Background: Cell death caused by neutrophil extracellular traps (NETs) is known as NETosis. Despite the increasing importance of NETosis in cancer diagnosis and treatment, its role in Non-Small-Cell Lung Cancer (NSCLC) remains unclear.

Methods: A total of 3298 NSCLC patients from different cohorts were included. The AUCell method was used to compute cells' NETosis scores from single-cell RNA-sequencing data. DEGs in sc-RNA dataset were obtained by the Seurat's "FindAllMarkers" function, and DEGs in bulk-RNA dataset were acquired by the DESeq2 package. ConsensusClusterPlus package was used to group patients into different NETosis subtypes, and the Enet algorithm was used to construct the NETosis-Related Riskscore (NETRS). Enrichment analyses were conducted using the GSVA and ClusterProfiler packages.
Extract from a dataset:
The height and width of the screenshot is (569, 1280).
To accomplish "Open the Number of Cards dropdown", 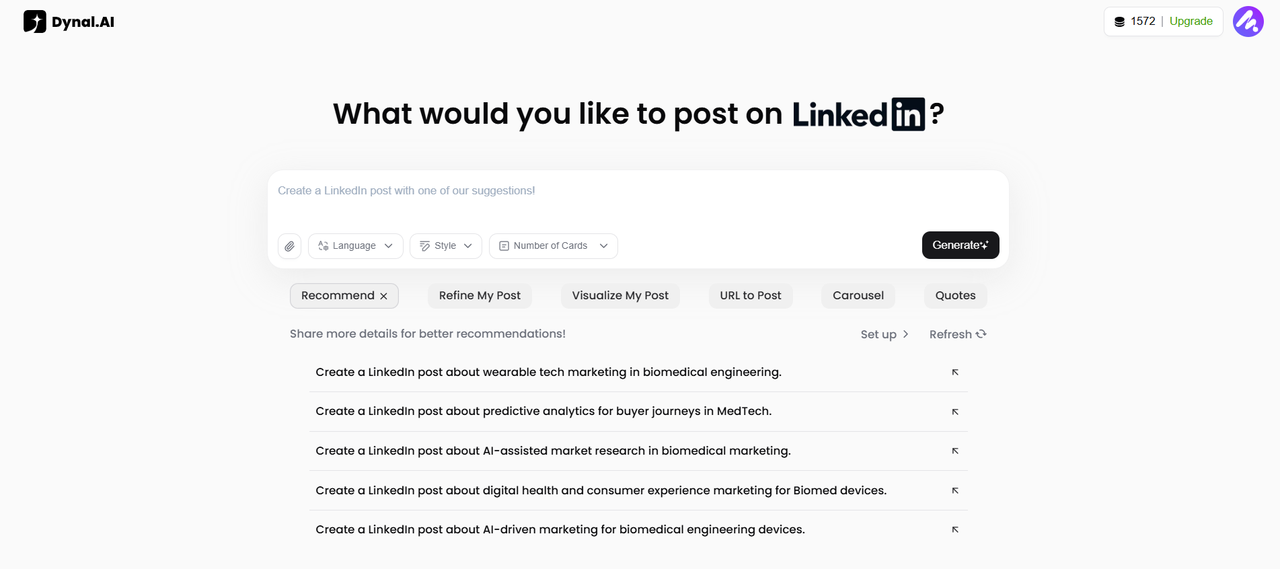I will (553, 246).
Six distinct algorithms were utilized to evaluate patients' immune cell infiltration level. Patients' SNV and CNV data were analyzed by maftools and GISTIC2.0, respectively. Drug information was obtained from the GDSC1, and predicted by the Oncopredict package. Patient response to immunotherapy was evaluated by the TIDE algorithm in conjunction with the phs000452 immunotherapy cohort. Six NRGs' differential expression was verified using qRT-PCR and immunohistochemistry.
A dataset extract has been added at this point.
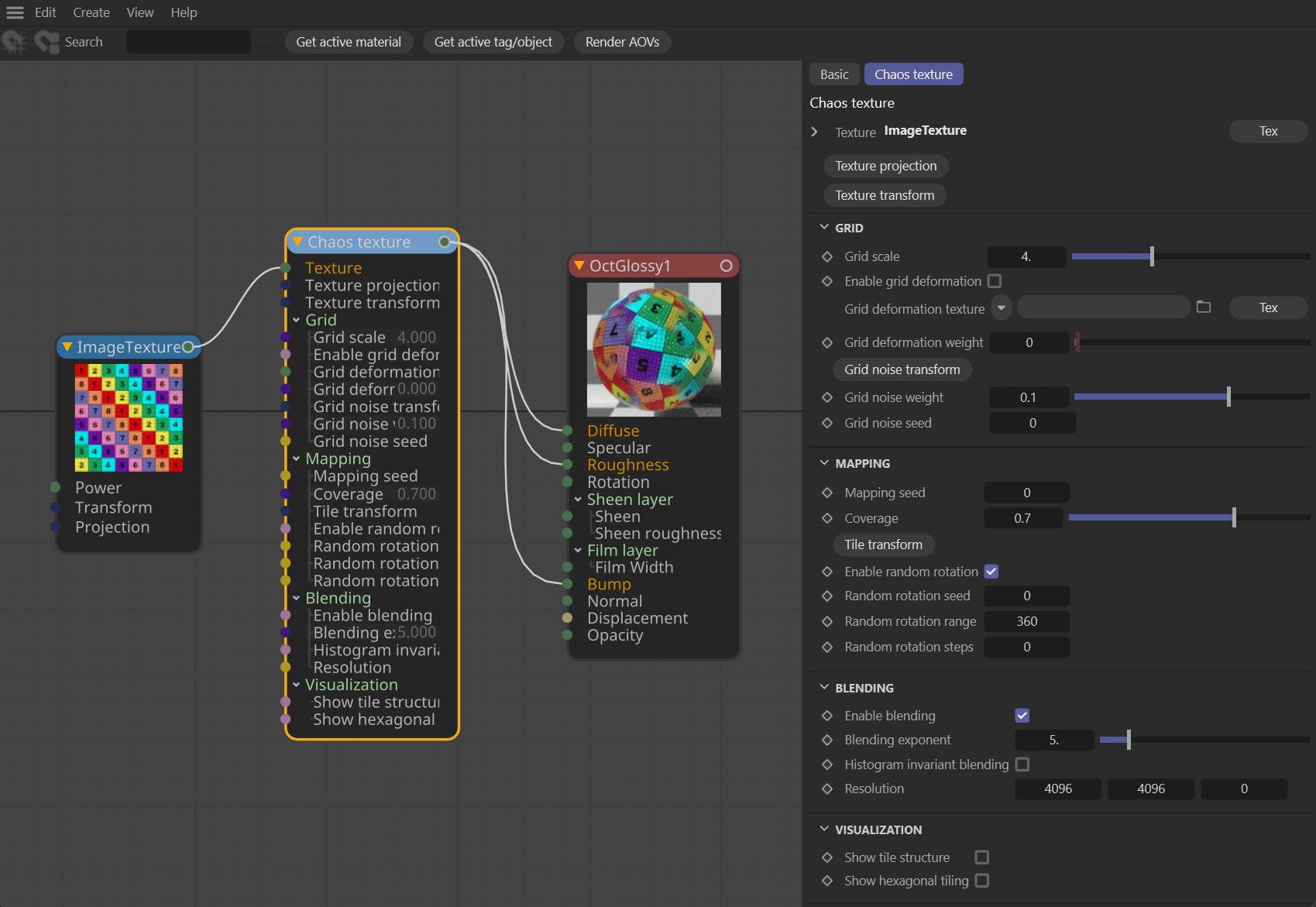Click the OctGlossy1 node output port
Viewport: 1316px width, 907px height.
pos(726,266)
Results: Among all cell types, neutrophils had the highest AUCell score. By Intersecting the DEGs between high and low NETosis classes, DEGs between normal and LUAD tissues, and prognostic related genes, 61 prognostic related NRGs were identified. Based on the 61 NRGs, all LUAD patients can be divided into two clusters, showing different prognostic and TME characteristics. Enet regression identified the NETRS composed of 18 NRGs. NETRS significantly associated with LUAD patients' clinical characteristics, and patients at different NETRS groups showed significant differences on prognosis, TME characteristics, immune-related molecules' expression levels, gene mutation frequencies, response to immunotherapy, and drug sensitivity. Besides, NETRS was more powerful than 20 published gene signatures in predicting LUAD patients' survival. Nine independent cohorts confirmed that NETRS is also valuable in predicting the prognosis of all NSCLC patients. Finally, six NRGs' expression was confirmed using three independent datasets, qRT-PCR and immunohistochemistry.
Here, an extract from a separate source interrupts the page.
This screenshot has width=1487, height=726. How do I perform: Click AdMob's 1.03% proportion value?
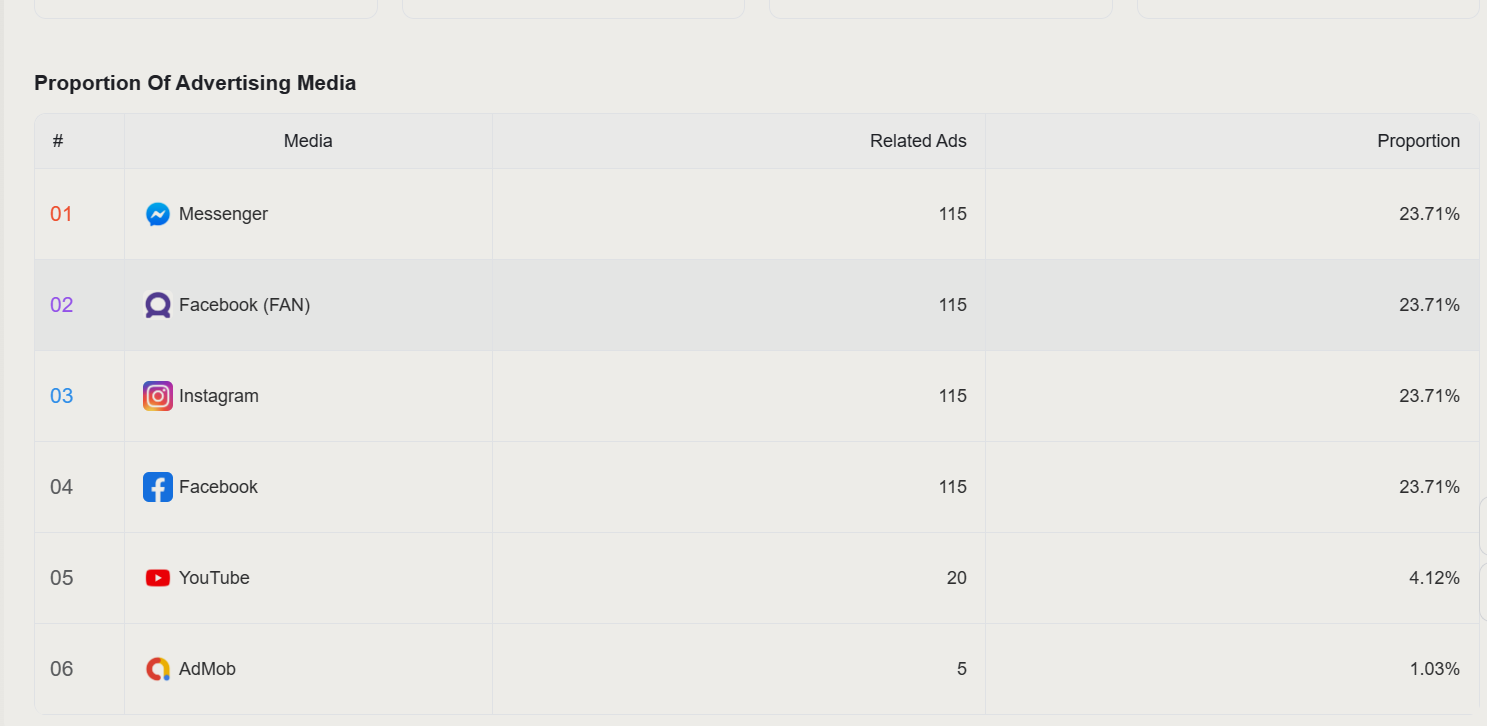1435,669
Conclusion: NETRS can serves as a valuable prognostic indicator for patients with NSCLC, providing insights into the tumor microenvironment and predicting the response to cancer therapy.

Keywords: NEtosis; immune; non-small-cell lung cancer; prognosis biomarker; single-cell.

Grants and funding

The author(s) declare that no financial support was received for the research, authorship, and/or publication of this article.